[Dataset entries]
━━━━━━━━━━━━━━━━

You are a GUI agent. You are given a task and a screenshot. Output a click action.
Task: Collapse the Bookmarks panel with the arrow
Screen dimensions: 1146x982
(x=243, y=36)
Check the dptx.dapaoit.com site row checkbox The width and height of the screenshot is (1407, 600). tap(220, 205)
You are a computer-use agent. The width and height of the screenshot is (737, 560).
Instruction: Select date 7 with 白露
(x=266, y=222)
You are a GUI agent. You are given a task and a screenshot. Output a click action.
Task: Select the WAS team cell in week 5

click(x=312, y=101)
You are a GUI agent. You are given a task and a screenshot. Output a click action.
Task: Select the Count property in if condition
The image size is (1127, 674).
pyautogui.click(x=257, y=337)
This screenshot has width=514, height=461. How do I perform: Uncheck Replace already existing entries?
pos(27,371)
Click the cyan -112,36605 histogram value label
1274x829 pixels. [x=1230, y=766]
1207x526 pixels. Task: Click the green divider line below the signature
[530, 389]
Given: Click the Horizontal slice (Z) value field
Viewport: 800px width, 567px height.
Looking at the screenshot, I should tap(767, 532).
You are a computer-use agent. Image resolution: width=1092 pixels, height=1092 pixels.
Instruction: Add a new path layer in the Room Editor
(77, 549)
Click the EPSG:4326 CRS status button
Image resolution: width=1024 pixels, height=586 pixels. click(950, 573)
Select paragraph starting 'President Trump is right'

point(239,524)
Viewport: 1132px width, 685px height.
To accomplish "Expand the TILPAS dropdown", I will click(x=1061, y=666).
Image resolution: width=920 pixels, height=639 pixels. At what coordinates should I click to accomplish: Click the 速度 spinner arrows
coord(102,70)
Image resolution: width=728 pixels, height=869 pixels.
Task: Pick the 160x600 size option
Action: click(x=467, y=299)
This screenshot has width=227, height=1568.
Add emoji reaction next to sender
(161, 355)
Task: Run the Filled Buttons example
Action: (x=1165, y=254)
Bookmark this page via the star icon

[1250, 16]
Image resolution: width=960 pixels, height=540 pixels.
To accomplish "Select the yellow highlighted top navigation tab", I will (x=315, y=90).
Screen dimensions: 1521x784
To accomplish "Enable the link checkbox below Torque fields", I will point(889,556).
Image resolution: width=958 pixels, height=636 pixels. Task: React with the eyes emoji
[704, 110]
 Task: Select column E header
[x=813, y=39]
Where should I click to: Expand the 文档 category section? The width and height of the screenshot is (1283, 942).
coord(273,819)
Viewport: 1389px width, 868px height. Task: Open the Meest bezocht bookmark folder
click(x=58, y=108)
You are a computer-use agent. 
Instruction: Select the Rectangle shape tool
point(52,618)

━━━━━━━━━━━━━━━━

**What to produce**
Lines holding the string "will" must be copied out of the entries above.

**Answer space**
To accomplish "Expand the TILPAS dropdown", I will click(x=1061, y=666).
To accomplish "Select the yellow highlighted top navigation tab", I will (x=315, y=90).
To accomplish "Enable the link checkbox below Torque fields", I will point(889,556).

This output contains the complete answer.